Why We Need to Be Cautious Using FIP

Peanut butter and jelly, biscuits and gravy, burgers and fries… ERA and FIP. The once little-known sabermetric can now almost always be found right alongside the most traditional way of evaluating a pitcher, ERA. In fact, some baseball analysts are taking it a step further and referring to FIP exclusively of ERA. Clearly we are witnessing a transformation of the “go-to” pitching stat from ERA to FIP and, because that seems to be the trend we should all hop on board, right? Wrong. While the original idea behind FIP was a good one and FIP is certainly very useful, the statistic has been widely misused amongst the general baseball community. It’s time to pump the brakes on the FIP train and re-examine exactly what FIP is and how it should properly be used.

So what is FIP? Fielding Independent Pitching (FIP), as Fangraphs defines it, is “a statistic that estimates a pitcher’s run prevention independent of the performance of the defense.” Essentially, the idea behind FIP is to measure the outcomes of a plate appearance that only the individual pitcher can control: strikeouts, walks, hit by pitches, and home runs. By this formula, pitchers with greater strikeout rates are rewarded and pitchers who get more of their outs on balls in play are punished. When compared to ERA, FIP does a much better job evaluating how well a pitcher performed versus simply calculating how many earned runs were scored while the pitcher was on the mound. Because of variety in defense, luck, and the order and situation in which events occur, a pitcher could perform relatively well and give up three earned runs, while another pitcher could perform very poorly and escape without giving up any earned runs, all because of the vast amount of potential outcomes from a ball in play. This is why FIP serves as a measure of expected regression, positive or negative, when compared to ERA. For example, a pitcher with an ERA of 2.50 and a FIP of 4.50 has probably benefited from terrific defense, given up a majority of his hits when there have not been runners on base, and has been the beneficiary of a couple of very close misses (i.e. a sharply hit ball down the line that landed foul by inches or a shot to straight-away center that the center fielder caught with his back against the wall). On the other hand, a pitcher with an ERA of 4.50 and a FIP of 2.50 has probably been harmed by defensive miscues, some unlucky bounces here and there, and has tended to give up his most damaging hits when runners happen to be on base.
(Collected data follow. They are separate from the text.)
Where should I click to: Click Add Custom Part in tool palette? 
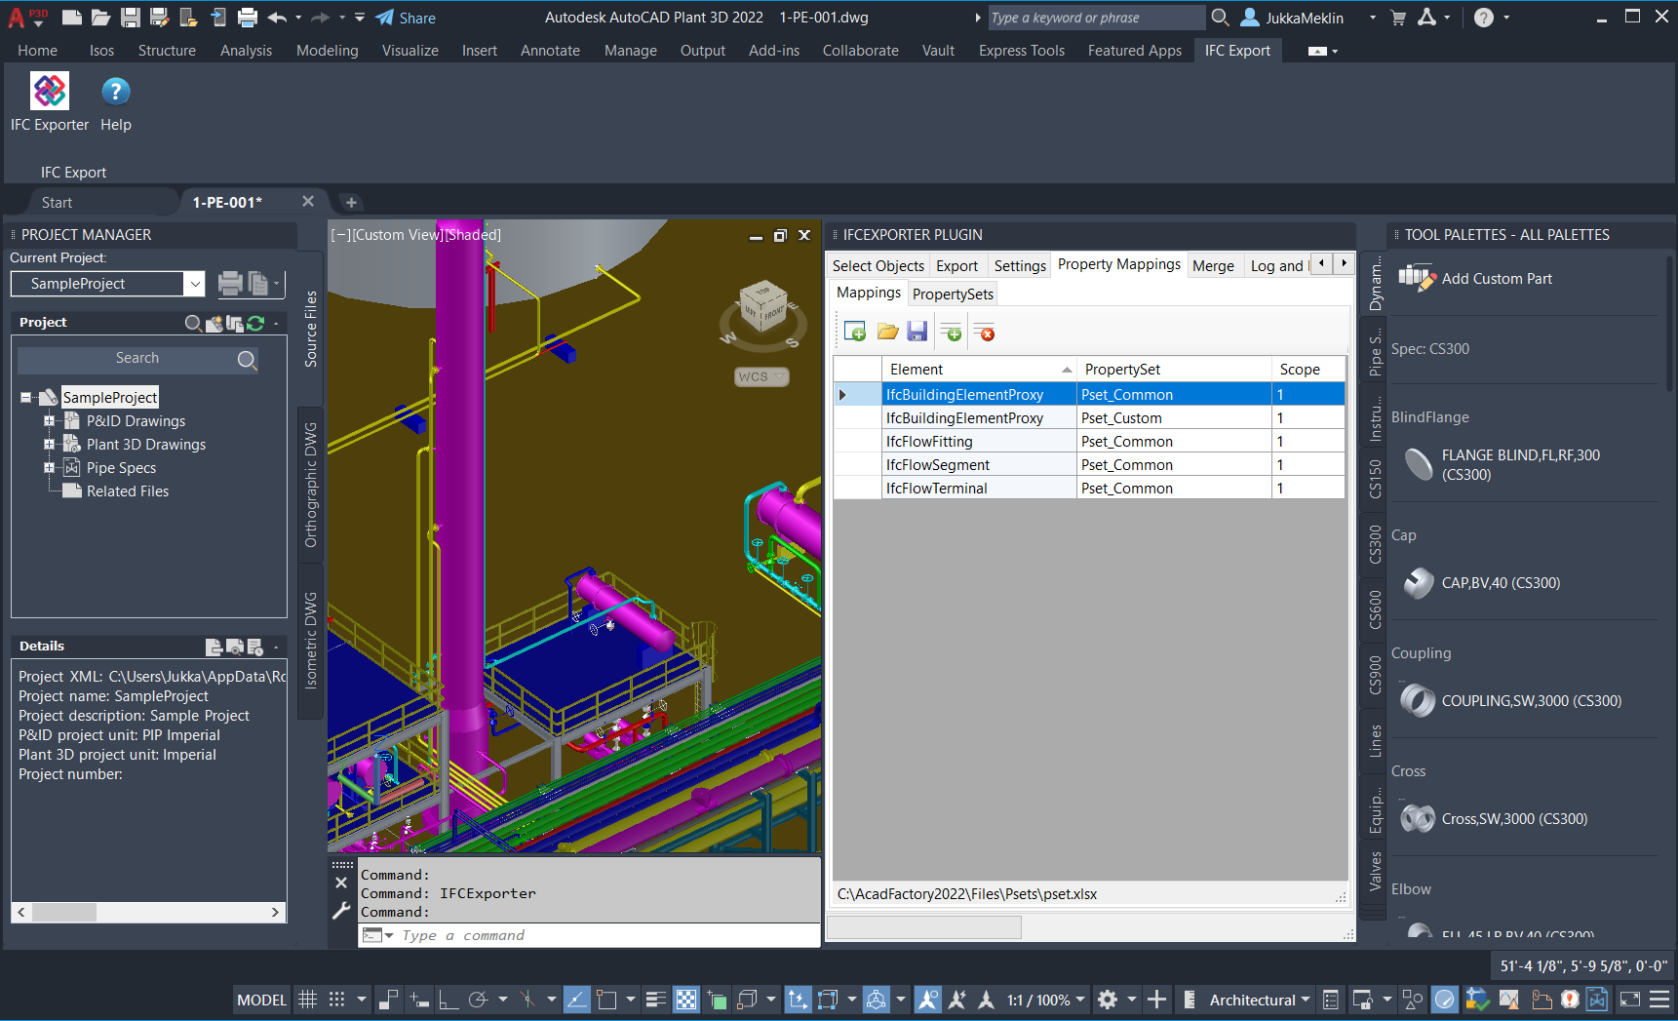coord(1496,279)
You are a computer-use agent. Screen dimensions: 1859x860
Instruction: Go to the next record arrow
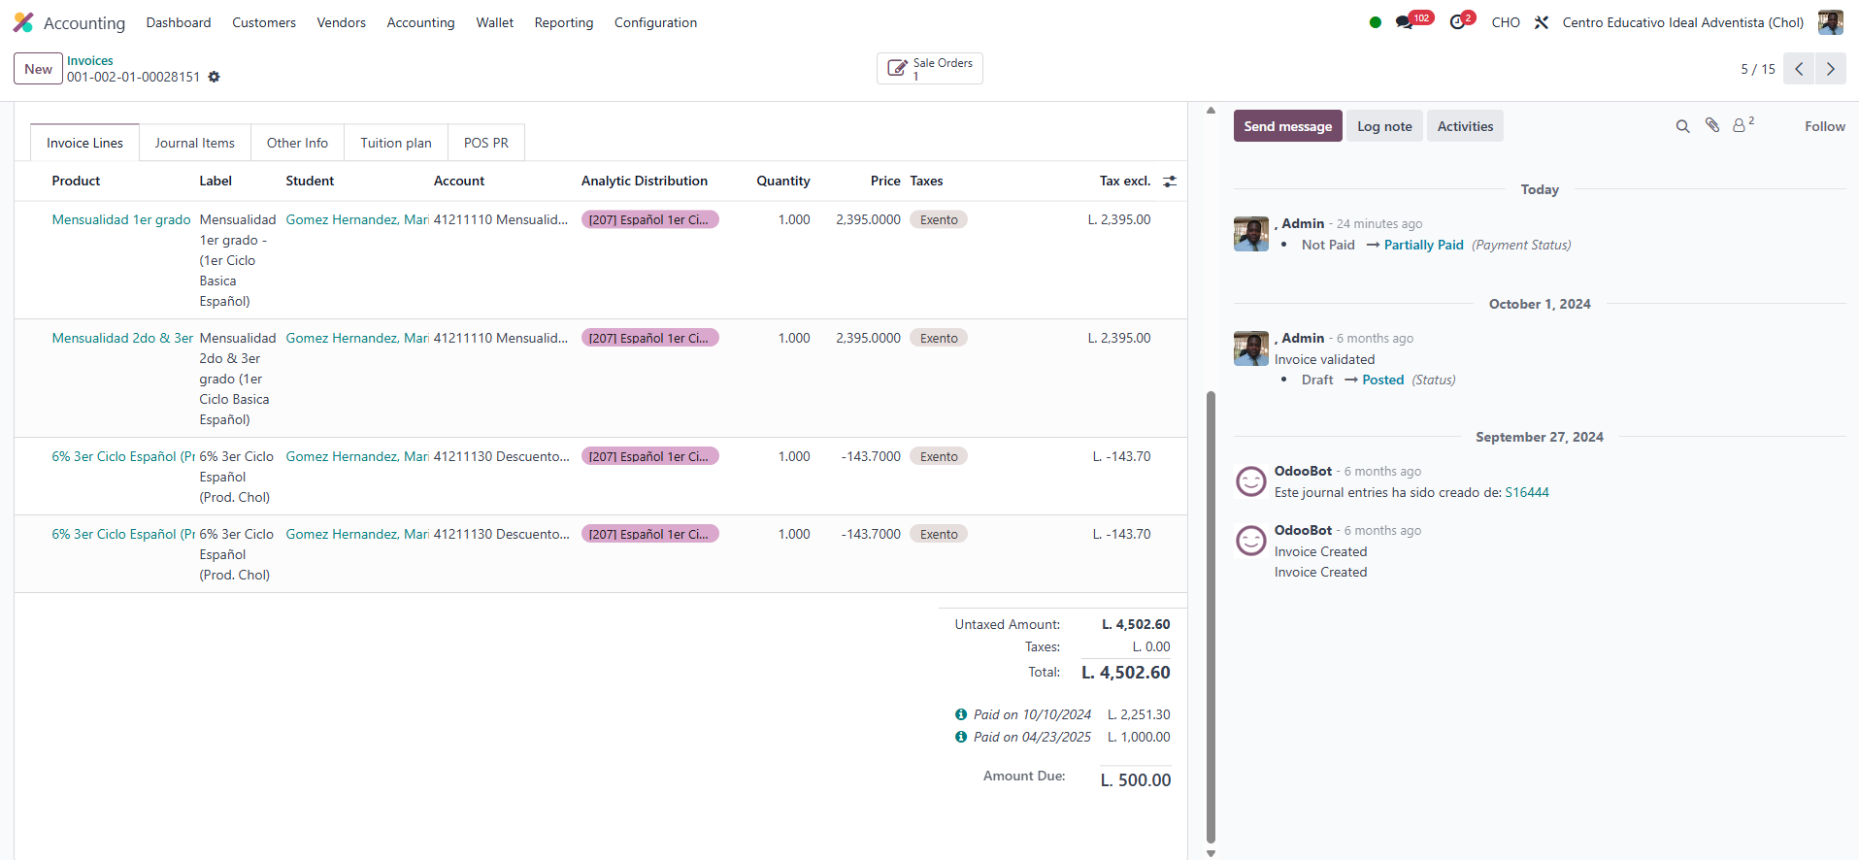click(x=1830, y=69)
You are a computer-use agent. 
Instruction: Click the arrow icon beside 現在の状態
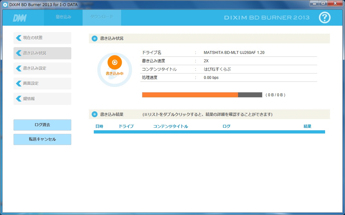coord(19,38)
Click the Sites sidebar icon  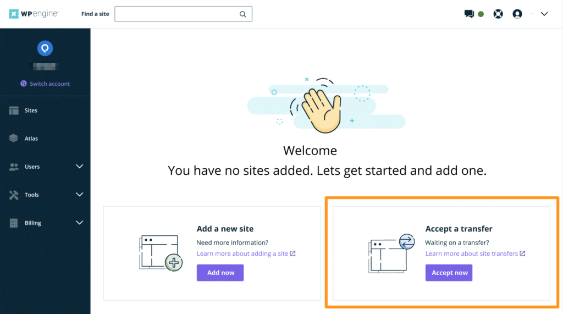pos(14,111)
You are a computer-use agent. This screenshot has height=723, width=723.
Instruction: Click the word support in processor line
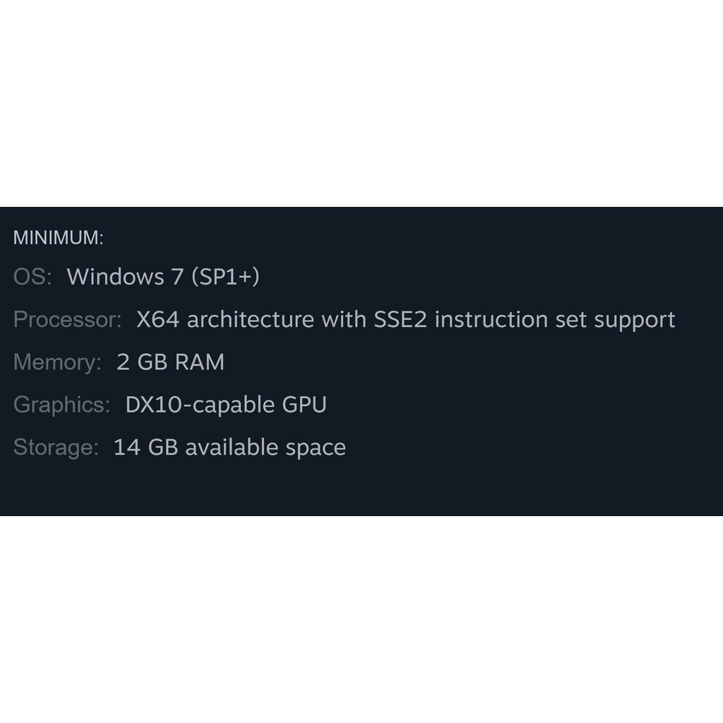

Since its invention, FIP has been incredibly accurate in terms of predicting improvement or decline for a pitcher, often at a common evaluation point during the season like after the first month or at the All-Star break. However, recently, FIP has been used regardless of the time of season, regardless of the pitcher being discussed, and regardless of the situation. Here are just some of the ways FIP has been commonly misused: to compare pitchers, to evaluate pitchers’ careers, to project performance in future seasons, to replace BABIP, to defend pitchers who do not belong in the majors, and to evaluate relievers. Let me elaborate…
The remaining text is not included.